How to Filter and Subset a Time Series in Python

07.10.2021

Intro

Using time series is a common task in data science with python. We often want to select specific information based on dates or a date range. In this article, we will learn how to index and subset time series data in Python.

Creating a Basic Time Series

Let's start by creating a basic time series. We will have two columns, a list of dates and the respective sales.

import pandas as pd
sales = [100, 300, 400, 200]
dates = pd.date_range("20180101", periods=4, freq="Y")
df = pd.DataFrame.from_dict({
    'dates': dates,
    'sales': sales
})
df.head()
dates sales
0 2018-12-31 100
1 2019-12-31 300
2 2020-12-31 400
3 2021-12-31 200

Now, we will set the index of our data frame to be dates so we can use the selectors for dates.

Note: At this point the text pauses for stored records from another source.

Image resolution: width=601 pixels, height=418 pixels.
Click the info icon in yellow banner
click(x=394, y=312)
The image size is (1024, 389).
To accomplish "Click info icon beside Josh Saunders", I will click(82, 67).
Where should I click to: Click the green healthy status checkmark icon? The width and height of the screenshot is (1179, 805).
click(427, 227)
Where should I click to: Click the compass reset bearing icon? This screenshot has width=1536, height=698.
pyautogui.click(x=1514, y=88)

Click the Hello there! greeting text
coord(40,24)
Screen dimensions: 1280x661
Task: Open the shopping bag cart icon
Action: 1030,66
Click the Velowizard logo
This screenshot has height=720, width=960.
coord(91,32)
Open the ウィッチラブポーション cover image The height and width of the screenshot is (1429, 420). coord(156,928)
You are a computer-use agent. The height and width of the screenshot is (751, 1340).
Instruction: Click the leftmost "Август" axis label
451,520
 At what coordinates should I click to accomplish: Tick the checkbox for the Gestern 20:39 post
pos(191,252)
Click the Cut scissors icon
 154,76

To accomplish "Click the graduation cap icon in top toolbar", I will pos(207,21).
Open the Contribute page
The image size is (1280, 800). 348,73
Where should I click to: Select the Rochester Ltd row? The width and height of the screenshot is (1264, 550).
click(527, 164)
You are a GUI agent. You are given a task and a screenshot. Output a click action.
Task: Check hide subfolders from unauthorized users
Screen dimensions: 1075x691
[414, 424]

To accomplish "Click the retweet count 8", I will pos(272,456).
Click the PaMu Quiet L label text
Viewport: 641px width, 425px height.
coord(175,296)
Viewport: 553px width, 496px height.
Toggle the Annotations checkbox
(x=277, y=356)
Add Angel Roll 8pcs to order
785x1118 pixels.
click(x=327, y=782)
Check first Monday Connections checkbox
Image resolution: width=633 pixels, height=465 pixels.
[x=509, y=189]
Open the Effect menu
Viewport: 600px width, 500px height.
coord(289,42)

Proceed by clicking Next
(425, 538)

df['dates'] = pd.to_datetime(df['dates'])
df = df.set_index('dates')
df.head()
sales
dates
2018-12-31 100
2019-12-31 300
2020-12-31 400
2021-12-31 200

Select Data Based on Dates

The first way we can select data based on date is using the loc selector. We can pass in a specific date as follows.

df.loc['2018-12-31']
sales    100
Name: 2018-12-31 00:00:00, dtype: int64

We can also select groups of data using the loc selector. For examplem we can select year this way.

df.loc['2019']
sales
dates
2019-12-31 300

In a similar way we can select all days under a year and month using the following.

df.loc['2020-12']
sales
dates
2020-12-31 400

We can also use the normal bracket notation to select between a range of dates. For example, we can use the following to select between January 2019 and February 2021 (not including the final month/year.)

df["2019-1":"2021-2"]
sales
dates
2019-12-31 300
2020-12-31 400

In a similar way, we can select between two years.

df["2019":"2021"]
sales
dates
2019-12-31 300
2020-12-31 400
2021-12-31 200